José Bianco (born November 21, 1908, Buenos Aires, Argentina—died April 24, 1986, Buenos Aires) was a novelist and editor for 23 years of the influential Buenos Aires magazine Sur, published by a group of important Argentine writers that included Jorge Luis Borges, Adolfo Bioy Casares, and Silvina and Victoria Ocampo. Launched in 1931, Sur carried translations of European and American authors and became one of the most important literary journals in the history of Latin America.
Bianco, who was a modest and unassuming man, published a collection of short stories, La pequeña Gyaros (“Little Gyaros”), in 1932, but his reputation was established with two novellas, Sombras suele vestir (1941) and Las ratas (1943), published in English as Shadow Play, The Rats: Two Novellas by José Bianco.
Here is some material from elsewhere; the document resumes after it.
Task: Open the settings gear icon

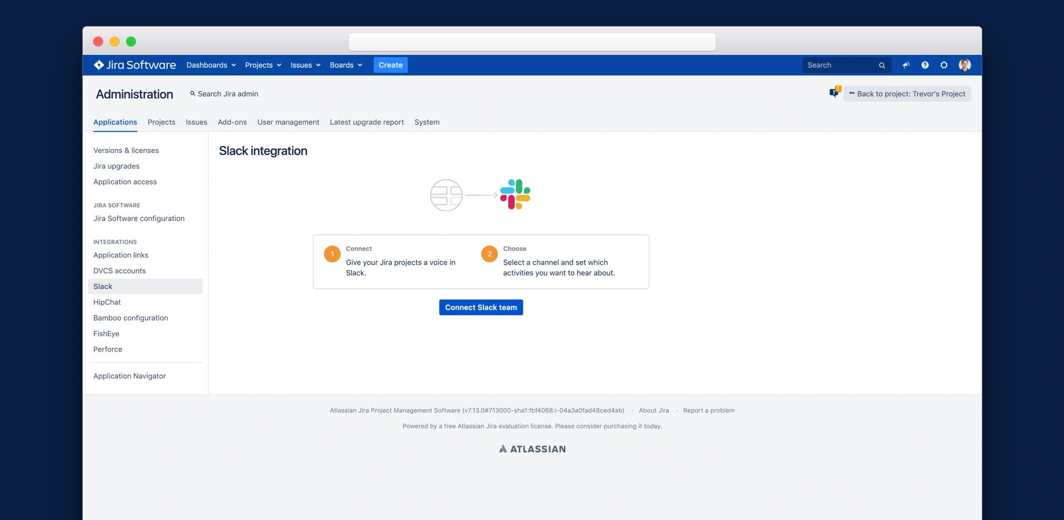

The Rats is a psychological novel, with a complicated but flawlessly constructed plot that leads to the poisoning of the protagonist. Bianco’s narrator has a complicated psychological makeup that is elegantly drawn, and the plot develops inexorably yet unexpectedly to the surprising ending. Shadow Play is a fantastic tale in the manner of Borges and Bioy Casares, written in a classic, unobtrusive style that allows for the unsettling of reality to occur almost unnoticed by the reader. The novella was included in the Antología de la literatura fantástica (1977; “Anthology of Fantastic Literature,” translated as The Book of Fantasy), published by Borges, Silvina Ocampo, and Bioy Casares.
Bianco also published criticism, memoirs, and the long novel La pérdida del reino (1978; “Loss of the Kingdom”), but his fame rests on the two novellas and his association with Sur and the writers surrounding it.